We are going to reuse the tesseract OCR code.
Create a new tesseract_ocr() helper and use it.
Signed-off-by: Philippe Mathieu-Daudé <f4bug@amsat.org>
---
tests/acceptance/machine_m68k_nextcube.py | 21 +++++----------------
tests/acceptance/tesseract_utils.py | 18 ++++++++++++++++++
2 files changed, 23 insertions(+), 16 deletions(-)
diff --git a/tests/acceptance/machine_m68k_nextcube.py b/tests/acceptance/machine_m68k_nextcube.py
index 3c7400c43e4..09e2745cc52 100644
--- a/tests/acceptance/machine_m68k_nextcube.py
+++ b/tests/acceptance/machine_m68k_nextcube.py
@@ -7,13 +7,11 @@
import os
import time
-import logging
from avocado_qemu import Test
from avocado import skipUnless
-from avocado.utils import process
-from tesseract_utils import tesseract_available
+from tesseract_utils import tesseract_available, tesseract_ocr
PIL_AVAILABLE = True
try:
@@ -61,12 +59,8 @@ def test_bootrom_framebuffer_size(self):
def test_bootrom_framebuffer_ocr_with_tesseract_v3(self):
screenshot_path = os.path.join(self.workdir, "dump.ppm")

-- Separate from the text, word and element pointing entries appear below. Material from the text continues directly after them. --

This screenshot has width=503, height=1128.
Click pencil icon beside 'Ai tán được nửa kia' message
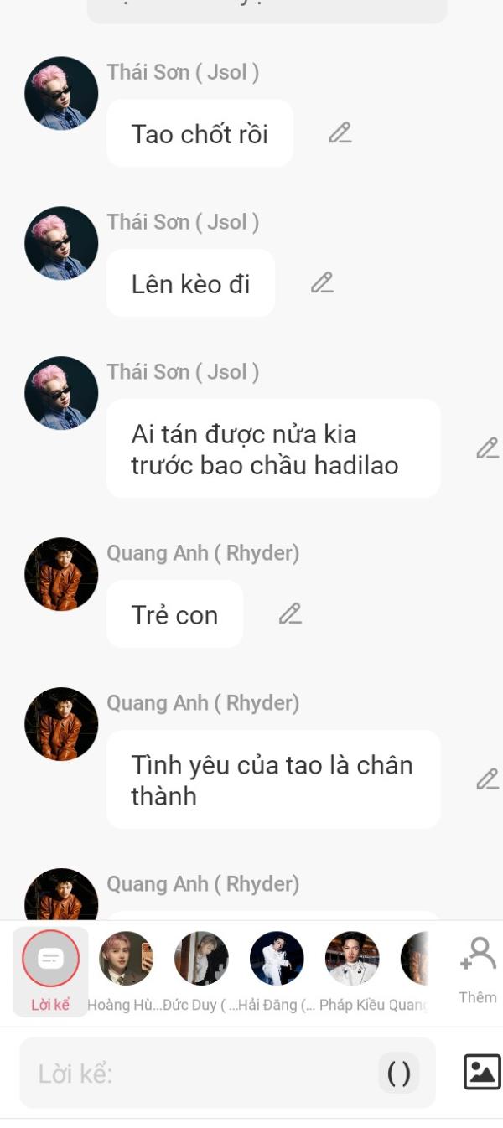pos(487,448)
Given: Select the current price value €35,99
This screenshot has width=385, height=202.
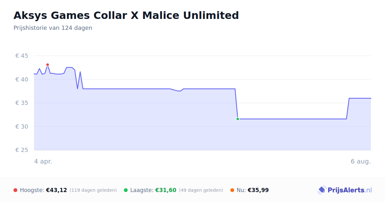Looking at the screenshot, I should coord(258,190).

self.check_bootrom_framebuffer(screenshot_path)
-
- console_logger = logging.getLogger('console')
- text = process.run("tesseract %s stdout" % screenshot_path).stdout_text
- for line in text.split('\n'):
- if len(line):
- console_logger.debug(line)
+ lines = tesseract_ocr(screenshot_path, tesseract_version=3)
+ text = '\n'.join(lines)
self.assertIn('Backplane', text)
self.assertIn('Ethernet address', text)
@@ -77,13 +71,8 @@ def test_bootrom_framebuffer_ocr_with_tesseract_v3(self):
def test_bootrom_framebuffer_ocr_with_tesseract_v4(self):
screenshot_path = os.path.join(self.workdir, "dump.ppm")
self.check_bootrom_framebuffer(screenshot_path)
-
- console_logger = logging.getLogger('console')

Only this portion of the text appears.